Tina envisions Moss Rose as part of the blossoming downtown scene, but also as its own entity. She and Brian both feel that the bar fills a need in Mount Vernon – the need for a casual, neighborly pub with a unique menu to match.
“We just wanted to make somewhere that was comfortable, homey, and that had fantastic food,” Tina said.
“And it seems like a place that, you know, you don’t have to have a certain dress code to go to, or you don’t feel out of place. We want everybody to feel like they’re totally welcome,” Brian continued.

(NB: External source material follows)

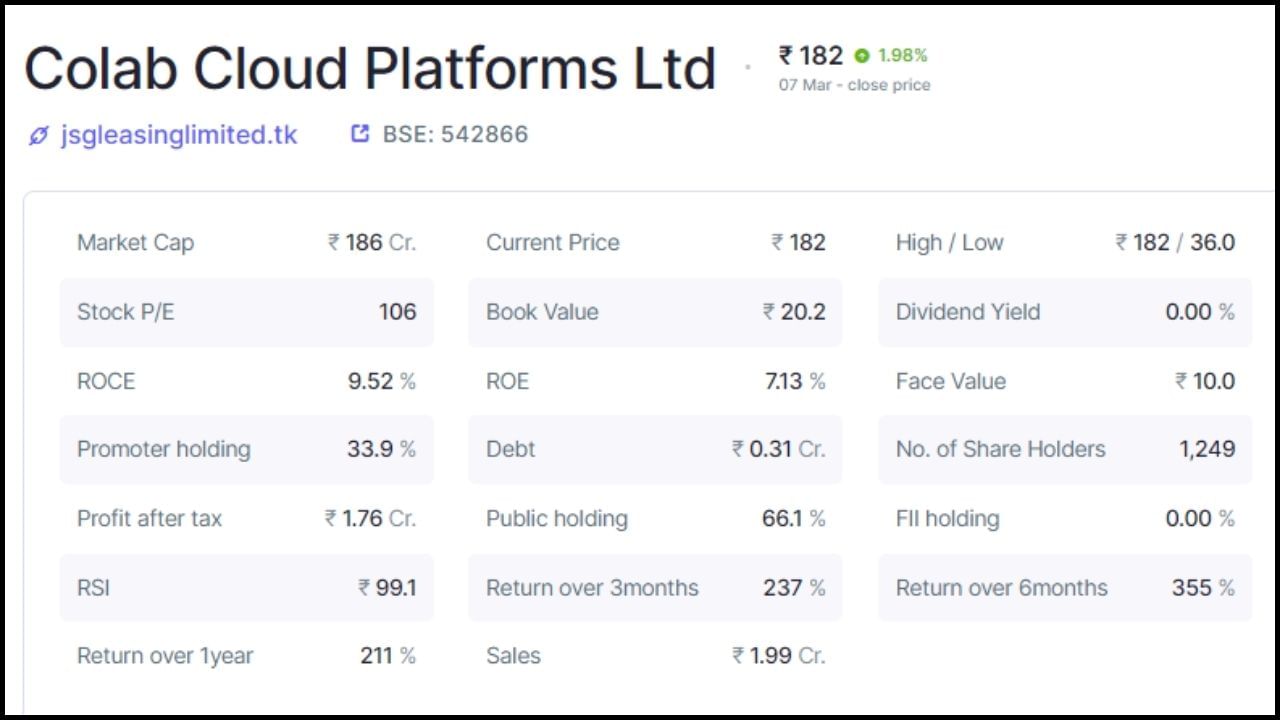
Task: Open the BSE: 542866 listing link
Action: pyautogui.click(x=455, y=134)
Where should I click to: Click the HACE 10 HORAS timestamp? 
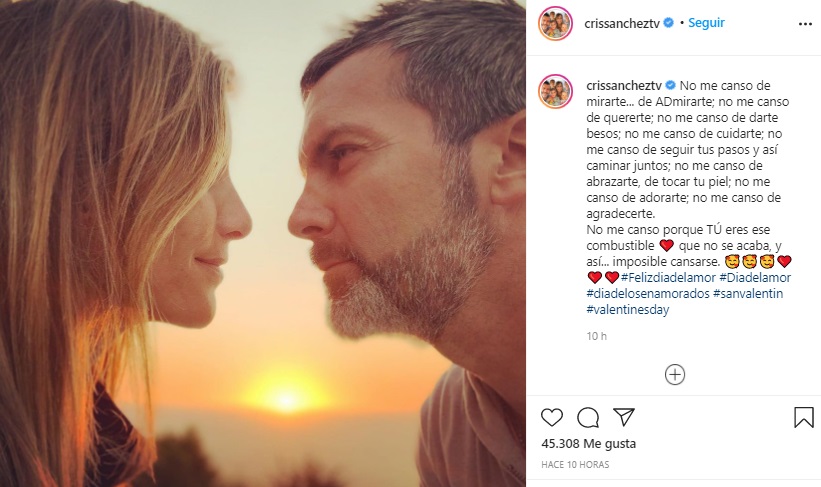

“Some of the places that are a little more high-end in town, you know, you feel maybe out of place if you wear a t-shirt and jeans and you come in and everybody’s dressed in dress shirts. So we just want everybody to be 100 percent comfortable and have a place that’s almost like their next-door place, where they can hang out and have some food.”
There are still some changes Brian and Tina would like to make to the place. They want to install a new roof in the spring, and they are looking to redo the patio. Brian wants to install a rod-iron fence around the patio to increase visibility both inside and outside the establishment.
But for the most part, Brian said, the major changes have been done now for about a month. Now the couple can look forward to trivia nights on Tuesdays, karaoke on Thursdays, and every night in between. Moss Rose opens at noon Monday-Friday and 11 a.m. on Saturday, and closes at 2:30 a.m. every night.
It’s been a long road to get to this point, where Brian and Tina sat on Thursday and watched as local leaders checked out the new place after all its major renovations had been complete. It was a summer of hard work and hope, and now the couple’s dream is coming true before their eyes.
It’s been nearly six months since they began their new journey. Has it been worth it?
“Absolutely,” Tina said without hesitation. “Every day has been fun since we bought this place. There is always something new, something going on. There’s new customers, we get to meet new people.
“I half expected to be in a panic at this point. You know, this was a big thing for us, to buy a business. But I haven’t regretted a day of it.”